Yapma, koparma o elmayı. Ne olur uzanma o dala, seni kandırıyor birisi; bilmiyorsun. Bilmiyorsun bunun vebalini, dökülecek evlatlarının kanı. Durmayacak bu kan, bitmeyecek acısı; sürecek nesiller boyu. Savaşlar olacak, ağıtlar yakılacak, mezarlar masumlarla dolacak, çocuklar yetim öksüz kalacak. Çocuklar da ölecek; kimisi başlarında patlayan bombalarla, kimisi sırtlarından giren mermilerle, kimisi kaçış yolunda denizde boğulacak.
Yapma, ne olur… Sana bir şey kazandırmayacak o elma. Her şeyin var; yeter ki bak etrafına. Denizler göller, nehirler ormanlar, balıklar kuşlar, üzümler incirler, ipekler atlaslar… Hepsini al, hepsini kullan. İster uç ister koş, ister zıpla ister yüz.
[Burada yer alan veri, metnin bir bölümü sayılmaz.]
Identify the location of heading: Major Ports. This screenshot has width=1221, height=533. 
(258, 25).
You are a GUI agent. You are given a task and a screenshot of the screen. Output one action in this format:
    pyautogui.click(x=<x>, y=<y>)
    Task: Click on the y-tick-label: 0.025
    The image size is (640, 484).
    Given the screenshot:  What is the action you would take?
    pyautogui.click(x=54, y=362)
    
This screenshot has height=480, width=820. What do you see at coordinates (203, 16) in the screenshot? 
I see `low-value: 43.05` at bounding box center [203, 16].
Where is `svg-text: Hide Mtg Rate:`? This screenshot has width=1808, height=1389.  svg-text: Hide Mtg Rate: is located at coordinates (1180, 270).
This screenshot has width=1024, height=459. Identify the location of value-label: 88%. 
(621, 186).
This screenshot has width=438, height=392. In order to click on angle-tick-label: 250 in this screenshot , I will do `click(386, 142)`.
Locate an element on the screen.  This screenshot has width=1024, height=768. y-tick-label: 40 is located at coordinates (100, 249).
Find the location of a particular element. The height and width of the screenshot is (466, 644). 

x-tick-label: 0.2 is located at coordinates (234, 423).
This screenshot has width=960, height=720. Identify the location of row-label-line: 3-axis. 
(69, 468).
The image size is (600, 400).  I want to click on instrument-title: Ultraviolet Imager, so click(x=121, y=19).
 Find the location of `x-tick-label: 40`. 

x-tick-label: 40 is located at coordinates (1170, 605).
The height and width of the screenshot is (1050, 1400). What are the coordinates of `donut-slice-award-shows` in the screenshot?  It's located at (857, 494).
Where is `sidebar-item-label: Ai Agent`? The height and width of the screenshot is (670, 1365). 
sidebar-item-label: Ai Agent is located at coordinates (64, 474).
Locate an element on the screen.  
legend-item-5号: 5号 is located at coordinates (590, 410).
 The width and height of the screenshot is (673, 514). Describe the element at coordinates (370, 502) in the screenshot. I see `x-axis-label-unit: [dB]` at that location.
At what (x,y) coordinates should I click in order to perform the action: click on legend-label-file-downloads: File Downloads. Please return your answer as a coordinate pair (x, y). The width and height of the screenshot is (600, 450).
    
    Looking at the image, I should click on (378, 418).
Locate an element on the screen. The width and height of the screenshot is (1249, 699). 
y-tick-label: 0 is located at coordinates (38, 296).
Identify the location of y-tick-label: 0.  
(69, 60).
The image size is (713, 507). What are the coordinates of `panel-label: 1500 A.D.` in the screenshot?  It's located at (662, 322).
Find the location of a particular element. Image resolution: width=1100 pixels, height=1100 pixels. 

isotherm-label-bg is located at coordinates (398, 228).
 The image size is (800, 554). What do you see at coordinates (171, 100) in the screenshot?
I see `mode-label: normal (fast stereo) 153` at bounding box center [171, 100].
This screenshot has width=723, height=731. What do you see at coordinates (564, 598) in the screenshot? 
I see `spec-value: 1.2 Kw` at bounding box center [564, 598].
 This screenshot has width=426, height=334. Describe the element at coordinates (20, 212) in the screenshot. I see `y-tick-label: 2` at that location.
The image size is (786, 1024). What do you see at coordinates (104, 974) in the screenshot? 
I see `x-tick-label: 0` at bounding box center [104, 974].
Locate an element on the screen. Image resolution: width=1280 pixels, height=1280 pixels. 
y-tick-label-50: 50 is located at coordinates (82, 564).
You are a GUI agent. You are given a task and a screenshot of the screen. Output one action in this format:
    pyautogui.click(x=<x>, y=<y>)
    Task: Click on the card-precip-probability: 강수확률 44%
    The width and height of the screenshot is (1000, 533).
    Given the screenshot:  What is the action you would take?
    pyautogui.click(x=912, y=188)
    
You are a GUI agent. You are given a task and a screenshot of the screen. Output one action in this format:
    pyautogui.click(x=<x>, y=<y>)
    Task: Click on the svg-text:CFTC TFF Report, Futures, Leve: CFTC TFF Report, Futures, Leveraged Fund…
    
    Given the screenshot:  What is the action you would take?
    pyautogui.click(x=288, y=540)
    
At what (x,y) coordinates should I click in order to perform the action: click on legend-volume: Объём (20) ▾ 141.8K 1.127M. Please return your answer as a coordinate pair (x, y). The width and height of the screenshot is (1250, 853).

Sev, gül, aşkeyle… Ama yeter ki dokunma. O bir sınav, o bir sınır, o bir tuzak…
Alma onu, alma işte. Her şeyin var arkanda, bir o eksik. Onu da isteme. Eksiğim deme; yeter arkandakiler sana. Her şeyden bir eksikle idare et, kabul et, rıza göster. Her şeye ancak, her şeyin sahibi hükmeder, ne olur sen bir eksik kalsan? Bu halde eksik değilsin zaten, tamsın; tamamsın. Ama sen bir insansın; alırsan o elmayı her şey biter. Bu kadar basit mi deme! Basit işte.
Her şeyin bir eksiği ile yetinmek bu kadar zor mu peki?
Eyvah, aldın işte. Aldın ve bir kaderi başlattın. Belki sen tevbe edip kurtulacaksın; ama bilesin, senin soyundan gelenler kan gölünde boğulacak. Zira onlar senden çok daha tamahkâr. Bir elmayla yetinmeyecekler.
…
20 ağustos 2016 tarihinde Gaziantep ilinde, bir mahalle düğününde 12/13 yaşlarında bir canlı bombanın kendini patlatması sonucu 50 den fazla insan öldü. Bunlardan dört tanesi, bir anne babanın evladı olan dört kardeşti.
Kimse kızmasın Âdem babaya… Boş yere mesnetsiz suçlar yüklemeyin ona. Bizim neyimiz eksik Âdem’in cennetinden. Biz neyin savaşını veriyoruz? Yasak elmanın cezası buysa, çocuk öldürmenin cezasını bir düşünün!!!!!!!!!!!!!!!!!!!!!!
…
Adımı yazmıyorum. Kim acının altına adını yazar ki?